Fundó nuevas ciudades, arrasó otras y estableció relaciones de amistad con los vencidos y alianzas con los pueblos más poderosos. Fue el «prototipo del «conquistador mundial» (Bosworth), al que «en el don de mando nadie ha superado» (Hammond). Pero también el hombre capaz de eliminar sin piedad a sus rivales cuando fue asesinado su padre, Filipo, «con o sin el concurso de la larga mano de Olimpíade ?su madre? y Alejandro» (Guzmán Guerra y Gómez Espelosín), lo que le valió la subida al trono con 20 años. Destruyó Tebas y redujo a cenizas Persépolis en venganza del incendio de Atenas, «un ultraje calculado con frialdad, infligido a un pueblo indefenso» (Bosworth). Y mató a allegados como Parmenión, el viejo compañero de Filipo, y su hijo Filotas, Calístenes, el cronista de su expedición, e incluso a Clito, que le había salvado la vida en la batalla de Gránico, y a quien atravesó con una lanza tras coger una borrachera, lo que parece era bastante habitual.

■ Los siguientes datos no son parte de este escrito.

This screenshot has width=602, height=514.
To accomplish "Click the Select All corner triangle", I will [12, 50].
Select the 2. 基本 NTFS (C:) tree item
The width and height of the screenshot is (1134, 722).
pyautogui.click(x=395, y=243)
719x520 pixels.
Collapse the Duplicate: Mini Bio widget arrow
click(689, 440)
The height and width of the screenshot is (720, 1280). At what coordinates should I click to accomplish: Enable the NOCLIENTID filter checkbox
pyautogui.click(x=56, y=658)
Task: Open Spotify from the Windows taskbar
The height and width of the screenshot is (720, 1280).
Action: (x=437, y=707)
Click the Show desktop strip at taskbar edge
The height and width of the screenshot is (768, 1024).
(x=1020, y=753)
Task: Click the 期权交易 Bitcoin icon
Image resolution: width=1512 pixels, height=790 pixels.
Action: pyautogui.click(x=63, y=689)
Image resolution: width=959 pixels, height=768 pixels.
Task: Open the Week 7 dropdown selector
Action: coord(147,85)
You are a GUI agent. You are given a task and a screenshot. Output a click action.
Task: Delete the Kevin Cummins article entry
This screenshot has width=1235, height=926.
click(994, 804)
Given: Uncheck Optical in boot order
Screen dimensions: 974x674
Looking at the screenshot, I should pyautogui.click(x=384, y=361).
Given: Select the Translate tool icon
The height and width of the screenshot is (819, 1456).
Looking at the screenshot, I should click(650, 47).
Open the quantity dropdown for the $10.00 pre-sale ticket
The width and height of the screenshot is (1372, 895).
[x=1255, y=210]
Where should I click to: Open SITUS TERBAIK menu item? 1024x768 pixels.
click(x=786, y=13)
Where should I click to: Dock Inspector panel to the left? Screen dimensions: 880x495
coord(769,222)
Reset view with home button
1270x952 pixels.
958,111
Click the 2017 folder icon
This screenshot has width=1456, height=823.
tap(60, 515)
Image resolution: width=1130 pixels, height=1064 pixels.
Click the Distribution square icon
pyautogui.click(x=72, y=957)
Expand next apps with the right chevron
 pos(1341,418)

Sus espectaculares éxitos multiplicaron las ansias de gloria y la ambición desmedida que ya manifestaba de niño, cuando se lamentaba de que su padre no le iba dejar nada que conquistar a él, y eliminaron cualquier freno a su arrogancia. No se sabe si llegó a creerse un dios, pero hizo todo lo posible para sus súbditos le honraran como tal. A su muerte a los 32 años ?de malaria o quizá envenenado?, su imperio se derrumbó como un castillo de naipes y su familia fue exterminada. Pero su reinado marcó el final del imperio persa y de la civilización griega, cuyo modelo era Atenas. Unió Oriente y Occidente bajo un mismo cetro, instauró la monarquía universal, que sólo Augusto volvería a edificar tres siglos después. Según Droysen, el primer historiador que se basó en un análisis minucioso de las fuentes, su muerte significó el fin de una época y el comienzo de otra.

Momentos difíciles

La relación de Alejandro con sus compatriotas también pasó por momentos difíciles, sobre todo al final de su vida. Muchos macedonios no le perdonaron que tras conquistar Persia adoptara las costumbres de los bárbaros, rechazaron la proskynesis o inclinación ante el soberano, que quería introducir el rey y sus compatriotas consideraban una humillación. «La ruptura dentre el rey y una parte de los macedonios de su ejército era muy real la víspera de su muerte», afirma Mossé. De hecho, un plante de sus soldados puso punto final a su marcha triunfal porque querían regresar a casa.

No se sabe con certeza cuál era su aspecto físico; aunque Bosworth dice que sus «rasgos suaves, casi eróticos, quedaban compensados por su expresión general de ferocidad». Era un joven con una expresión dulce en sus ojos y una mirada lánguida. No era alto, pero tenía una gran coordinación física, era muy veloz y resistente, pasaba de arrebatos de afecto y generosidad a paroxismos de rabia incontrolable. «No es extraño ?afirma Bosworth? que para los filósofos y retóricos de épocas posteriores se convirtiera en el estereotipo de la arrogancia vana y el engreimiento».

Su bisexualidad es muy probable que sea cierta. Hefestión era su «más íntimo amigo», por el que sentía «un profundo apego» (Hammond), y del que «más cerca estaba desde un punto sentimental y político» (Bosworth). Es casi seguro que también fue su amante. Cuando murió pudo dominar su dolor, su pena histérica, e hizo crucificar al médico Glauco, que curó a Hefestión. Se cortó el cabello en señal de duelo, permaneció en ayuno e inaccesible durante tres días, organizó suntuosos juegos funerarios y sacrificios con 3.000 artistas y atletas y le hizo adorar como un héroe.

En una ocasión, cuando la madre de su enemigo Darío le confundió con él, le dijo: «No te preocupes, éste es otro Alejandro».